Floor Work: As part of my new regimen to do less cleaning during the summer, I mop less often but pick up and pitch the large pieces, like corn chips or Elmo stickers. Today as I was scouting the floor for highly visible mess I spotted a clump of mud. This was, no doubt, a product of my toddler’s recent mud pie fest outside. I bent down to get it and realized as I picked it up with my bare hand that I was half right; it was a product of my toddler. Shortly after my realization, my eldest yelled down from upstairs, “Mo-om! The baby had a blow out.” Needless to say, I am mopping today. Shortly after I go to the kitchen and pour a second glass of Chardy. And wash my hands thoroughly.

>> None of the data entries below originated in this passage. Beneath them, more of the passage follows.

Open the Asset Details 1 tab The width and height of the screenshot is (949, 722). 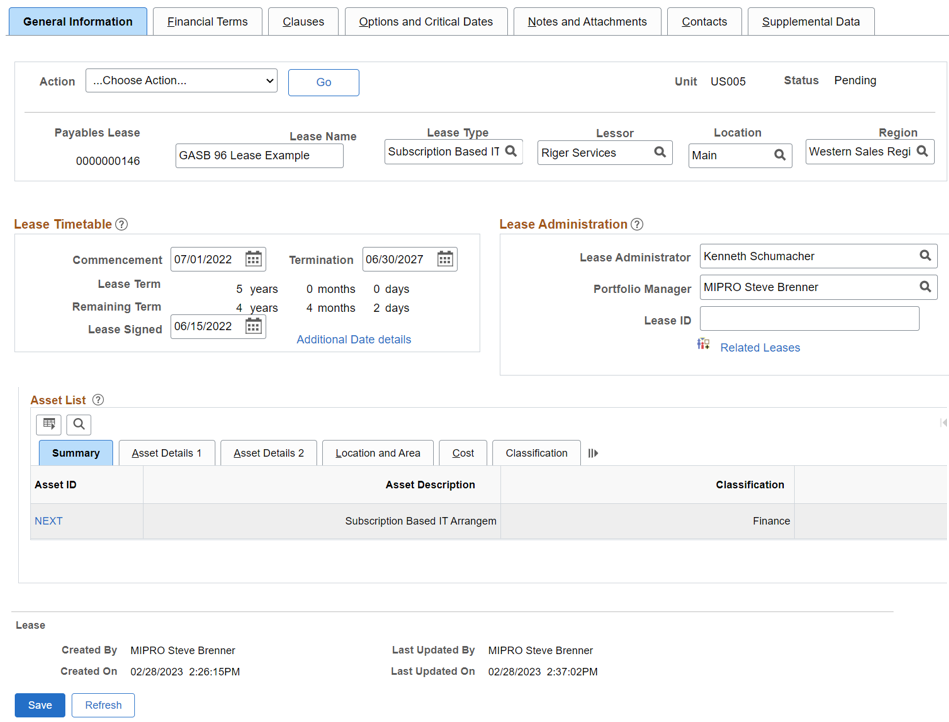167,453
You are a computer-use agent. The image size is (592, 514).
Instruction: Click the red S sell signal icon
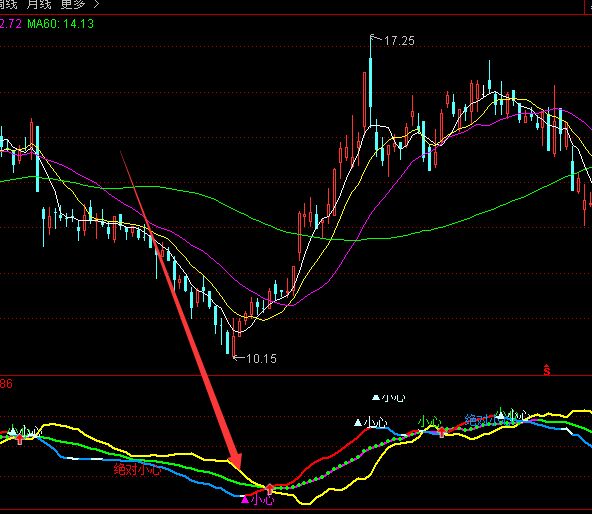pyautogui.click(x=547, y=370)
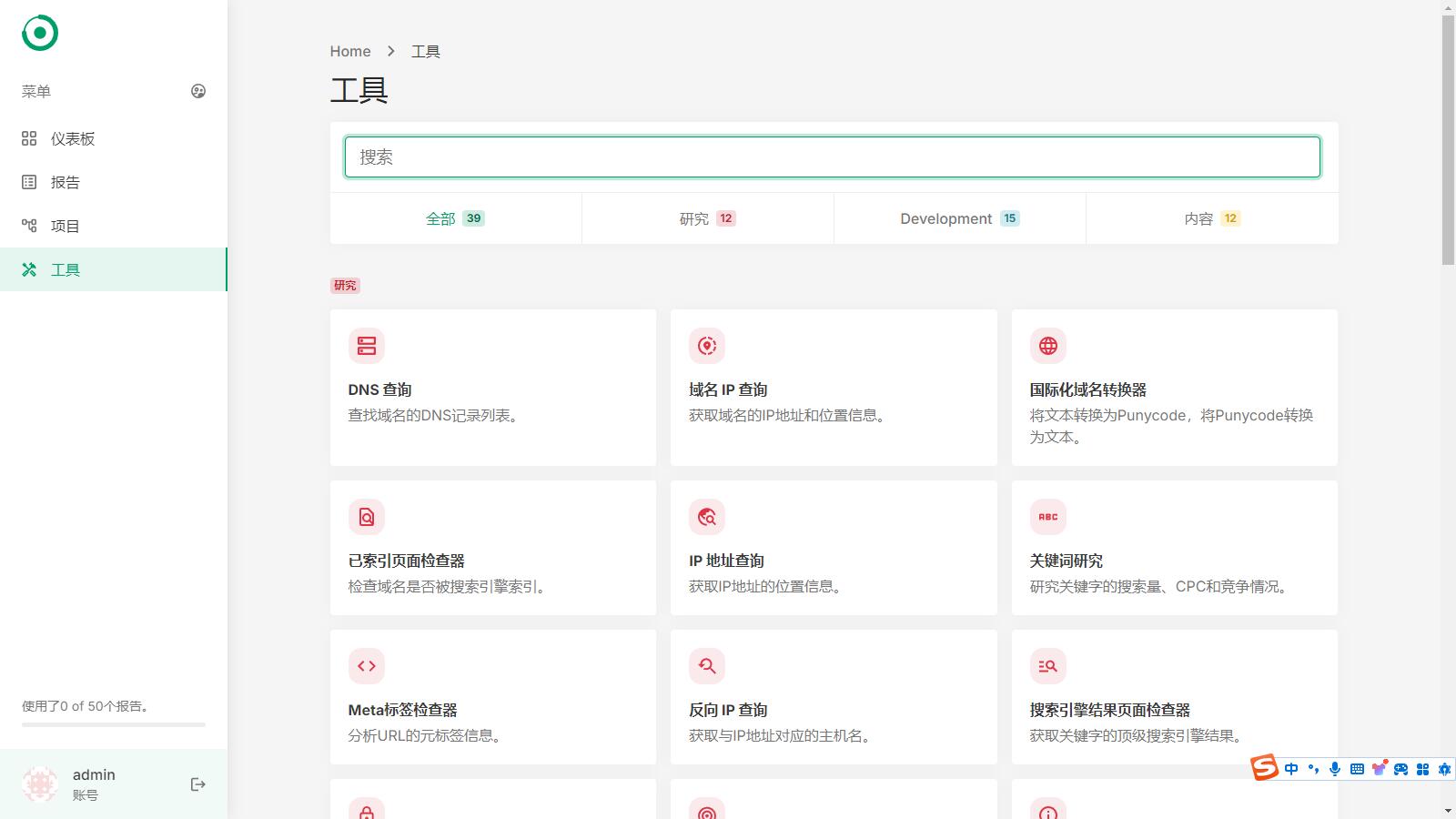Screen dimensions: 1456x819
Task: Focus the 搜索 input field
Action: (x=832, y=157)
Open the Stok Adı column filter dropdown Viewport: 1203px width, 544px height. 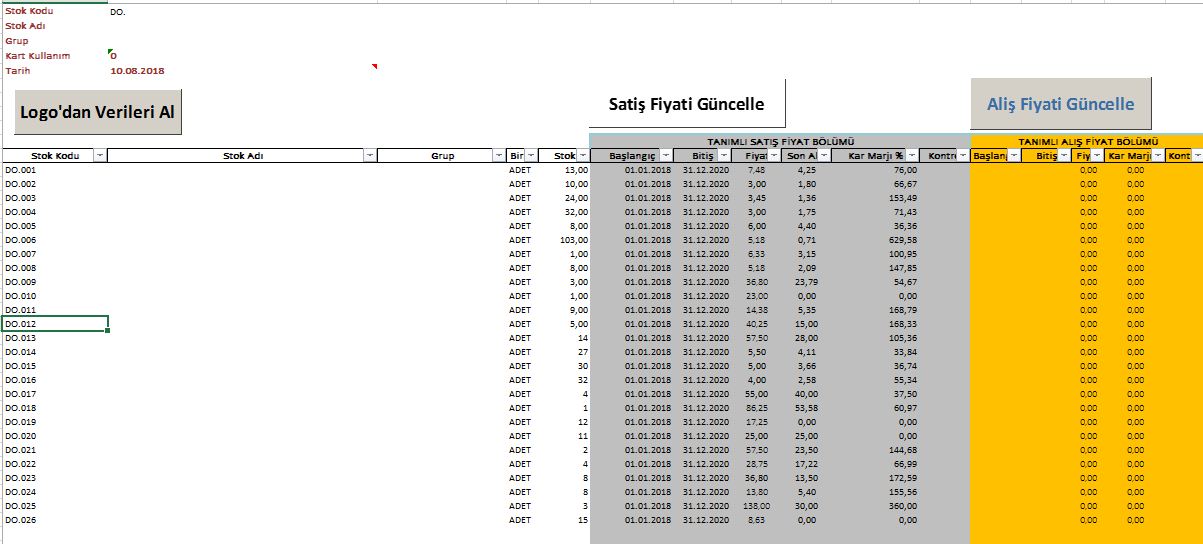[370, 156]
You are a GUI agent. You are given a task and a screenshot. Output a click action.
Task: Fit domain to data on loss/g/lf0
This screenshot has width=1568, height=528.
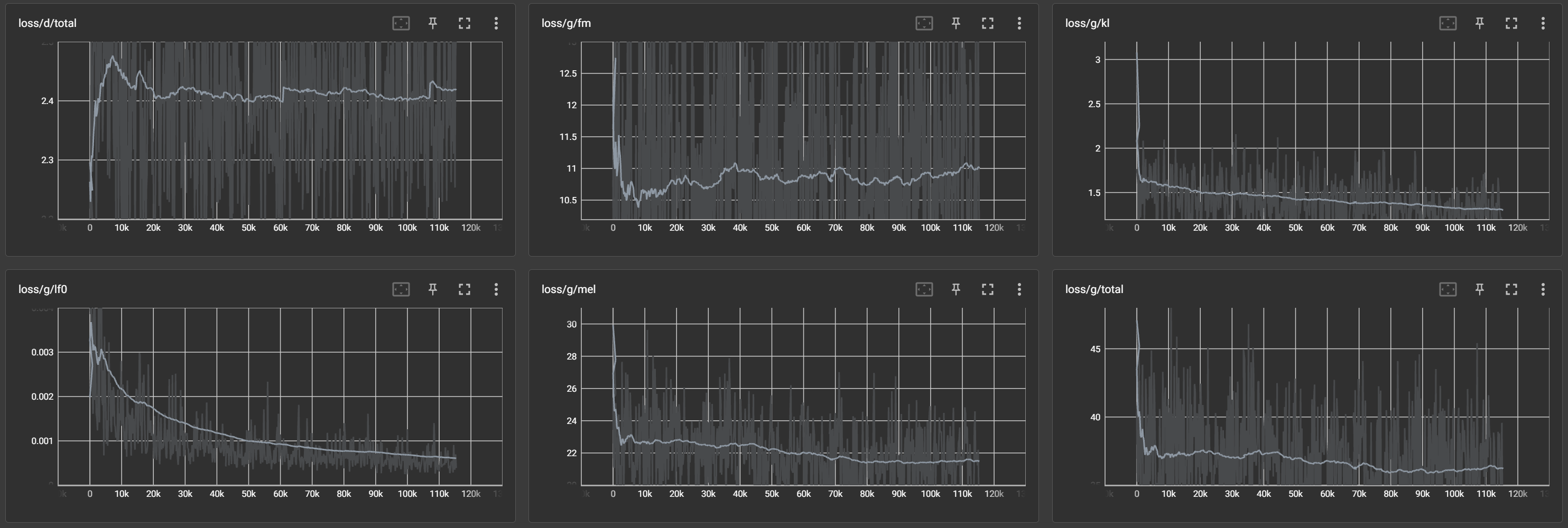click(x=401, y=289)
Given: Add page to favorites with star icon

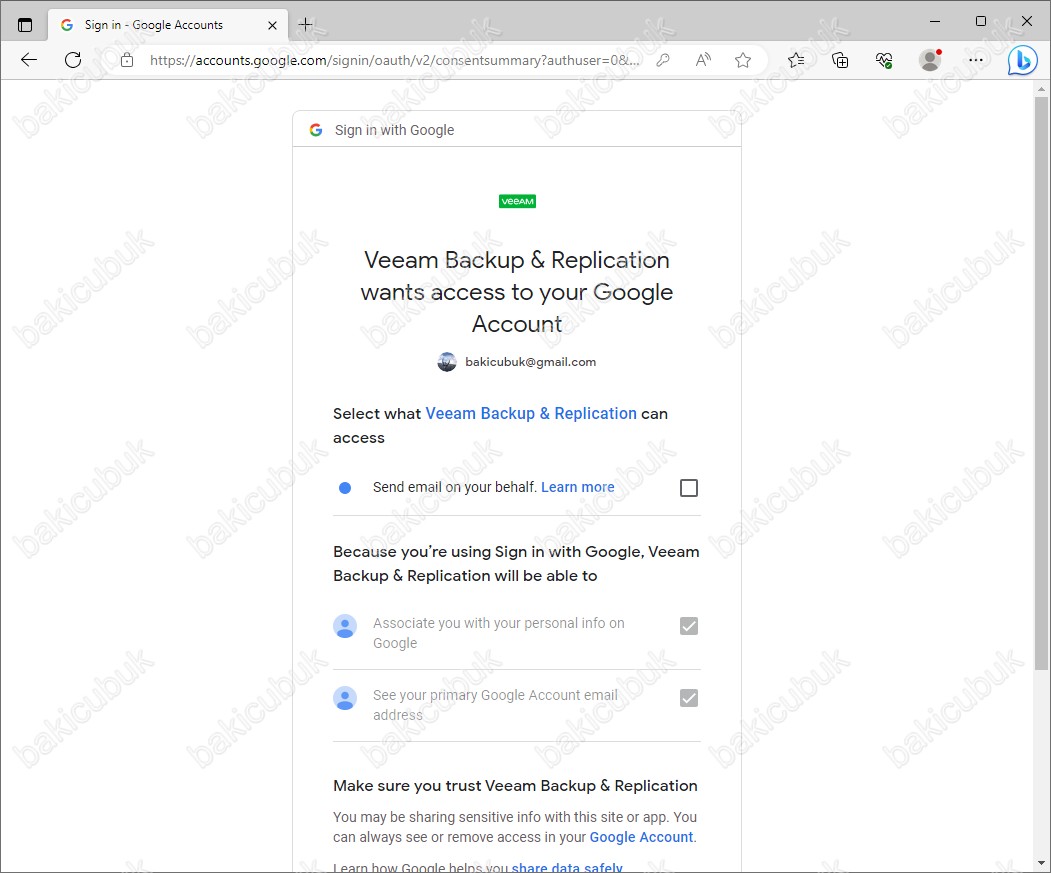Looking at the screenshot, I should 743,60.
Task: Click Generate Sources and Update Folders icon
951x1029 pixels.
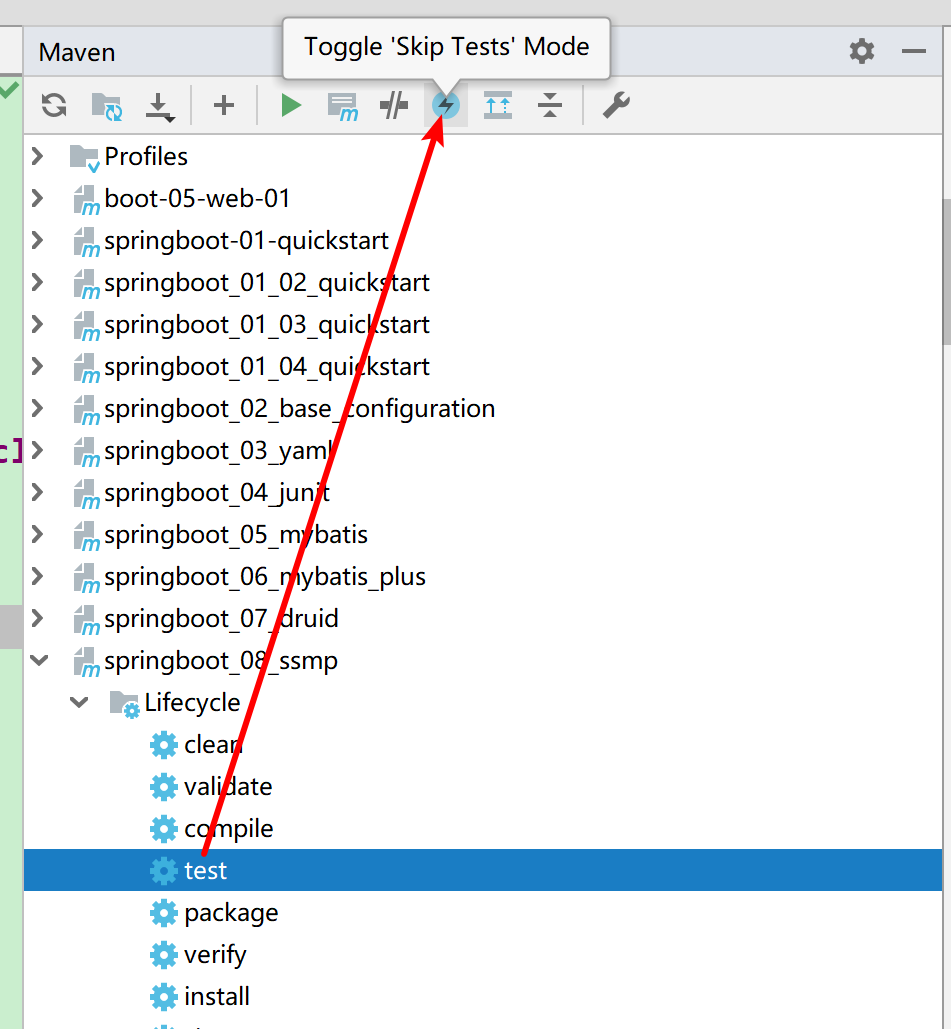Action: pyautogui.click(x=106, y=105)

Gun Control: My eldest son, like most young boys, is obsessed with guns. This includes Nerf, Water, Pellet, laser, and sticks that loosely resemble guns. Earlier, he aimed one of the sticks-that-loosely-resemble types over my head, cocked it like a shotgun, and fired it at me. I was a bit disturbed both by his accurate pantomime and his choice of target. So I asked him, “Did you know that when you are practicing to shoot a gun you are practicing killing people? Do you want to kill people?” I was pretty proud of my liberal gun agenda masked as concern for his conscience. That was until I got his response, which was: “I practice shooting so I can defend myself.” I didn’t have any liberal gun control rhetoric comebacks for that one.

Wail Songs:  The kids had a sleepover at church the other day. My kids have had sleepovers before, so I was pretty sure they would be fine. All week they were both happy and chirpy about how much fun they were going to have at the sleepover and “wasn’t it going to be sooo cool?” So you can understand why when my five-almost-six-year-old daughter followed me out of the fellowship hall packed with moms and dads and campers and counselors with very fake and very loud wailing of “I want my mommy!” left me both dismayed and embarrassed.  It’s hard to get really excited about leaving your kid at the church sleepover when you feel like you are abusing your child to do so. Or since it was fake wailing (meaning no actual tears), look like you are abusing your child to do so.

My school district has mercifully only granted us 69 days of summer vacation this year. Thank goodness I don’t go to school in Danville (home of Phineas and Ferb) where they apparently get 104 days. So thanks to a traditional schedule I am roughly halfway there. So if I pick up those mud piles with gloves next time and don’t ask any sarcastic questions that I don’t have snappy comeback for when they answer me reasonably, I will make it to the other side with minimum effects of PTSD. With luck and a whole lot of summer camp, the kids might too.